Description
Crispy on the outside and soft on the inside, these Fried Mashed Potato Balls are a delightful way to transform leftover mashed potatoes into a tasty appetizer or snack. Made with bacon, cheddar cheese, chives, and garlic powder, then coated in panko breadcrumbs and fried or air-fried to golden perfection, they’re perfect for parties or a comforting treat.
Ingredients
Scale
Mashed Potato Mixture
- 3 cups leftover mashed potatoes
- 3 slices bacon, cooked and crumbled
- 2/3 cup shredded cheddar cheese
- 2 tablespoons thinly sliced chives
- 1 teaspoon garlic powder
- Kosher salt, to taste
- Freshly ground black pepper, to taste
Coating
- 2 eggs, beaten
- 1 1/3 cups panko bread crumbs
For Frying
- Vegetable oil, for frying (about 3 inches deep)
Instructions
- Prepare the mashed potato mixture: In a large bowl, combine the leftover mashed potatoes with cooked, crumbled bacon, shredded cheddar cheese, sliced chives, and garlic powder. Season the mixture with kosher salt and freshly ground black pepper to taste and stir until all ingredients are evenly incorporated.
- Set up coating stations: Place the beaten eggs in one shallow bowl and the panko bread crumbs in another. This will make coating the potato balls quick and easy.
- Shape the potato balls: Use a small cookie scoop to portion out 1 to 2-inch balls of the mashed potato mixture. Roll each portion between your hands to form smooth balls. Then dredge each ball first in the beaten egg and then roll it thoroughly in the panko bread crumbs. Repeat this process until all the mashed potato mixture is formed into coated balls.

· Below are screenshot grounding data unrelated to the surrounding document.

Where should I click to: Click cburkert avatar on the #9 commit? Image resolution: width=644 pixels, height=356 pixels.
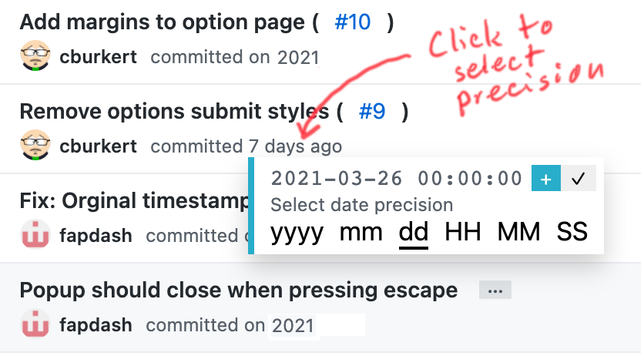pyautogui.click(x=35, y=145)
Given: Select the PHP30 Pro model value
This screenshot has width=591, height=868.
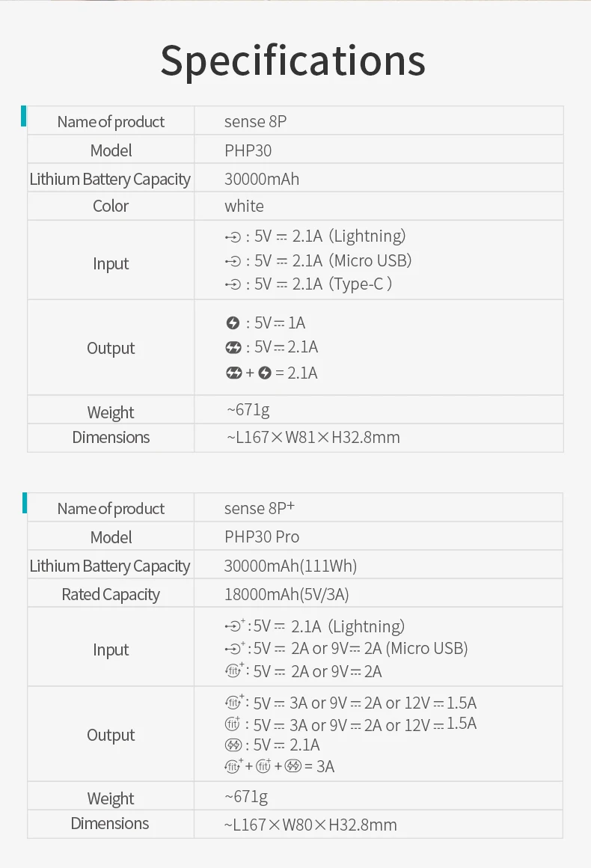Looking at the screenshot, I should (x=262, y=537).
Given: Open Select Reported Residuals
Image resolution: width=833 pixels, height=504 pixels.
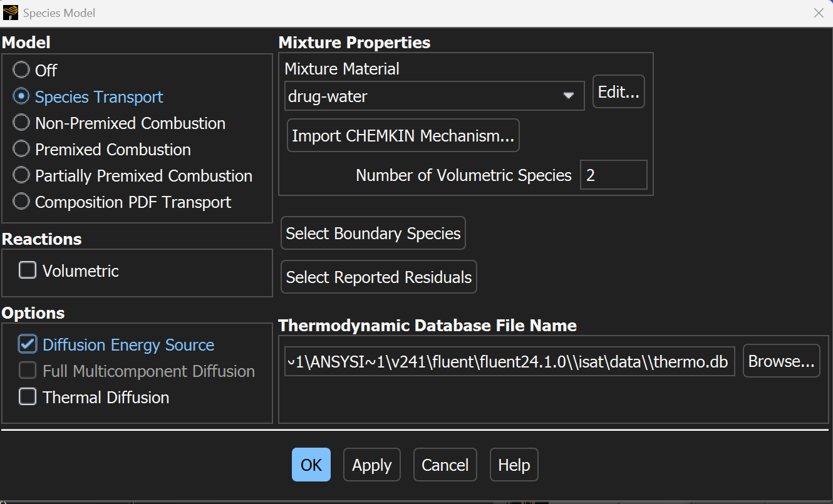Looking at the screenshot, I should coord(378,277).
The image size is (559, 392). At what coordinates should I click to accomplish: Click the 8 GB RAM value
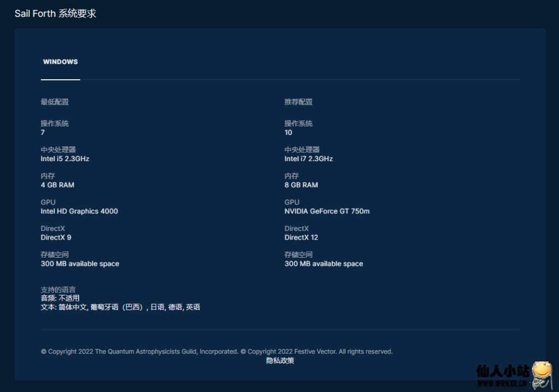pyautogui.click(x=301, y=185)
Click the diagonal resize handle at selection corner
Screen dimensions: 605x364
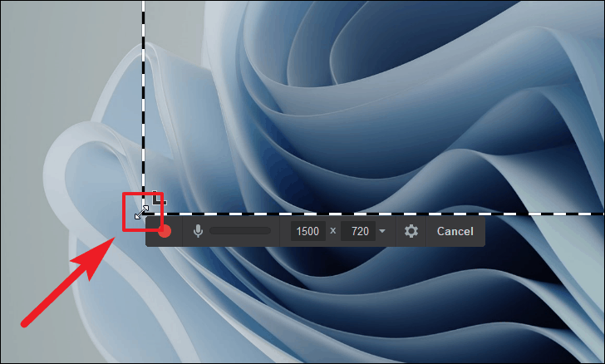click(141, 212)
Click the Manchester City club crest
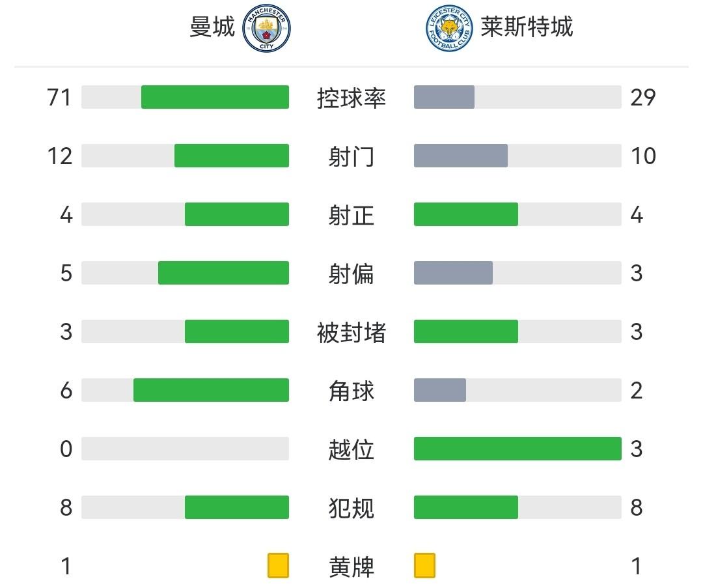Image resolution: width=703 pixels, height=588 pixels. pos(266,28)
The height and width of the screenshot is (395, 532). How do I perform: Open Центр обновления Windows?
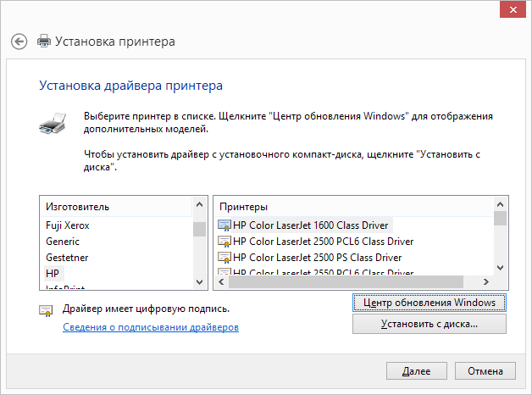(x=429, y=303)
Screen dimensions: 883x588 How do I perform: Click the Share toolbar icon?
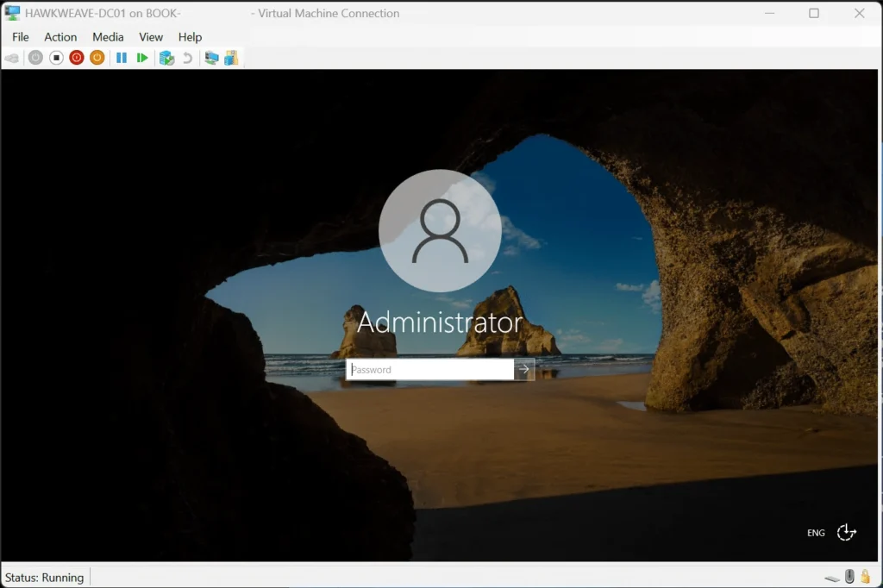(231, 58)
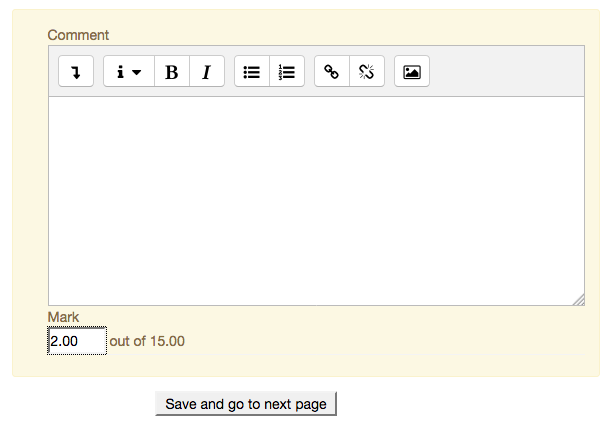Add a hyperlink with the chain icon
The height and width of the screenshot is (428, 611).
tap(332, 71)
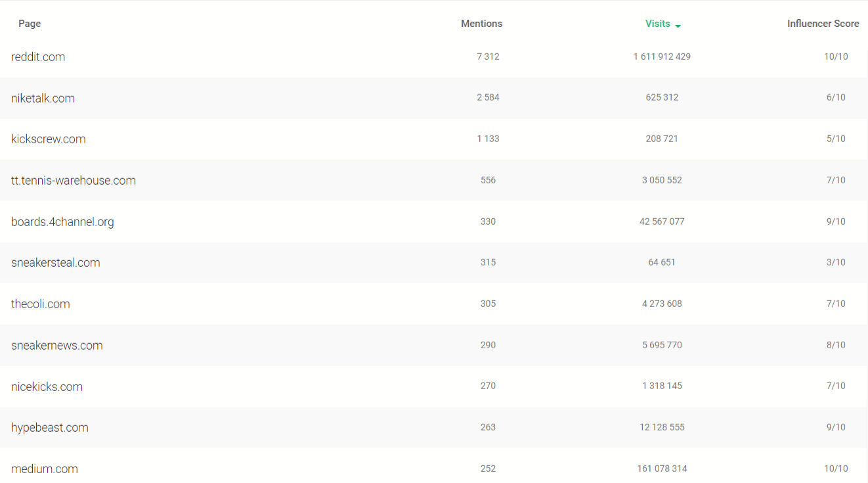Open the nicekicks.com link
The height and width of the screenshot is (483, 868).
coord(47,387)
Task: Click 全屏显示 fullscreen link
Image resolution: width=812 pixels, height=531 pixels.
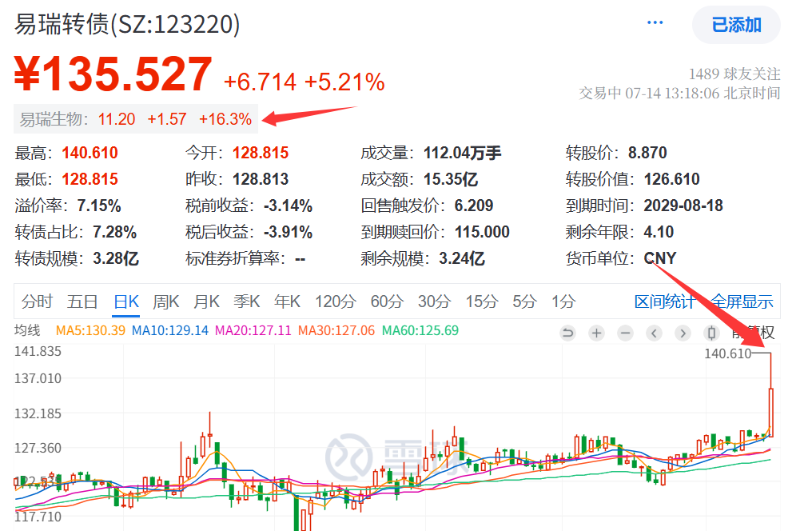Action: coord(742,301)
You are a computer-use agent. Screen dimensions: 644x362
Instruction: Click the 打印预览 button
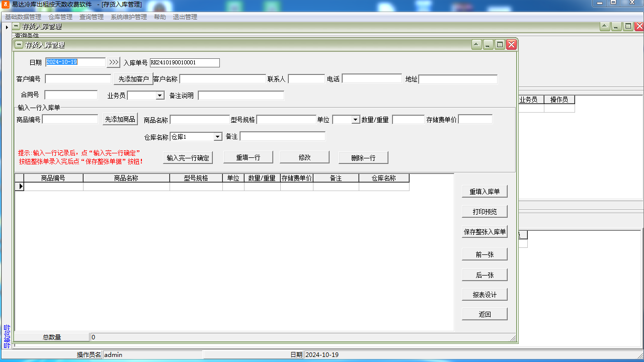[485, 212]
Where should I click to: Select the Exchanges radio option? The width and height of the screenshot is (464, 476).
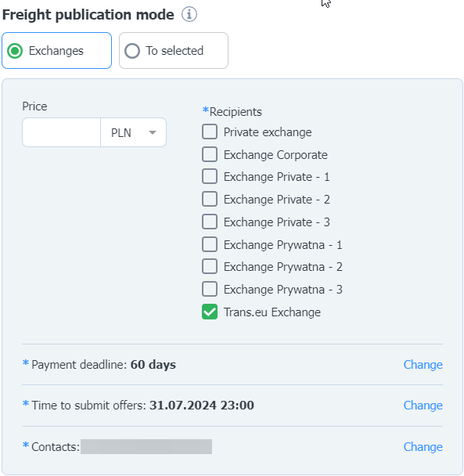click(57, 51)
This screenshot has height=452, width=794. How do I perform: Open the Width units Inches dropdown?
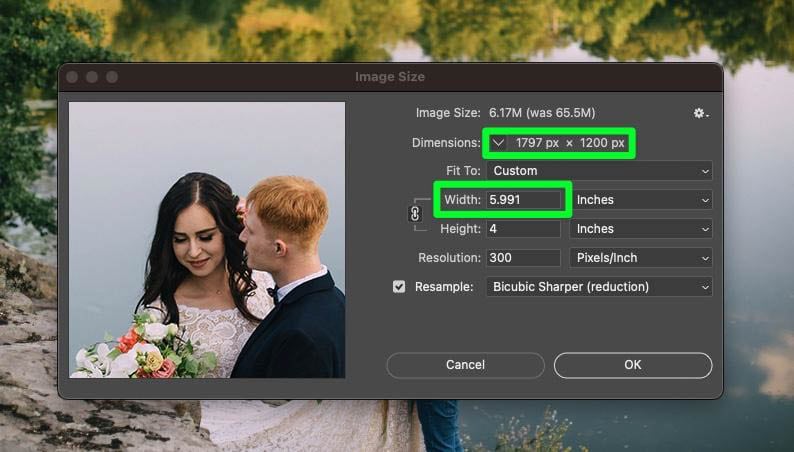(x=641, y=200)
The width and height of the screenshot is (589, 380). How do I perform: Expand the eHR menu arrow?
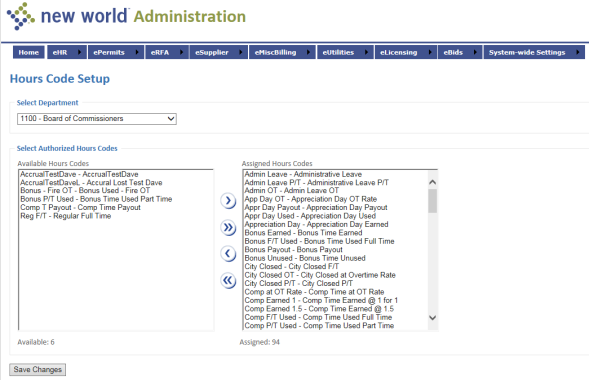[x=79, y=52]
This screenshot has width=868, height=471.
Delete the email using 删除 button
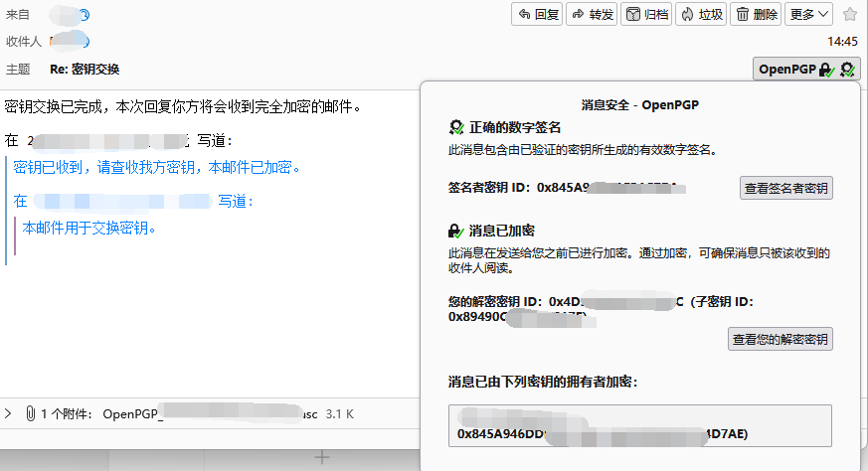756,14
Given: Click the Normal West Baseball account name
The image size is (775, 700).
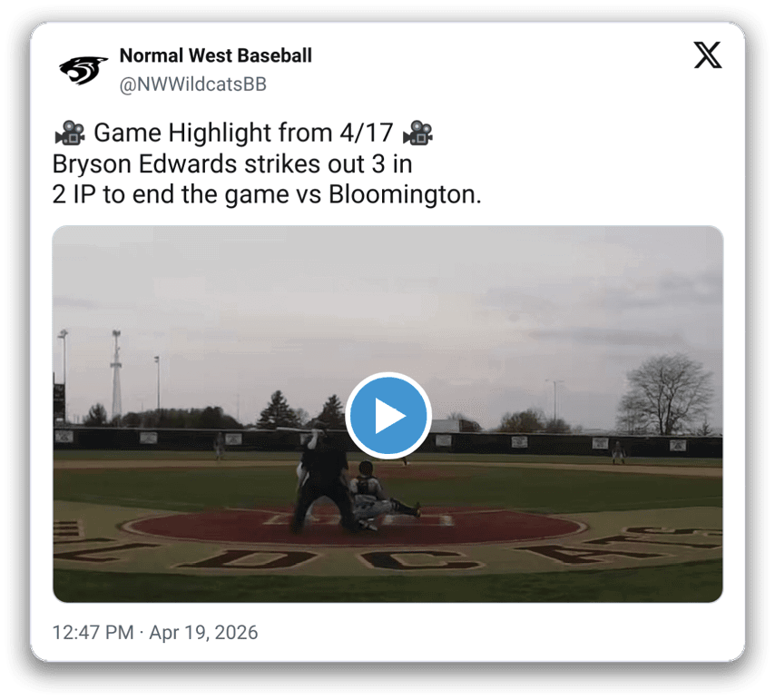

- For stovetop frying: Heat about 3 inches of vegetable oil in a large cast iron skillet or deep pan over medium-high heat until a candy thermometer registers 375°F (190°C). Carefully fry the potato balls in batches, making sure not to overcrowd the pan, for about 2 to 3 minutes or until they are golden brown on all sides. Use a slotted spoon to remove and drain the balls on paper towels, then season immediately with additional kosher salt.
- For air fryer method: Arrange the coated potato balls in a single layer in the air fryer basket without overcrowding. Cook at 375°F (190°C) for about 10 minutes or until the panko coating is golden and crisp, shaking the basket or turning the balls halfway through cooking for even browning. Season immediately with salt before serving.
Notes
- Using leftover mashed potatoes helps reduce waste and saves preparation time.
- Make sure the oil is at the correct temperature (375°F) before frying to ensure crispiness without greasiness.
- If air frying, do not overcrowd the basket to allow for even cooking and browning.
- These potato balls are best served warm and fresh for optimal texture and flavor.
- You can customize the filling by adding herbs, spices, or different cheeses according to your preference.
- Use a candy or deep-fry thermometer to monitor the oil temperature accurately for the best frying results.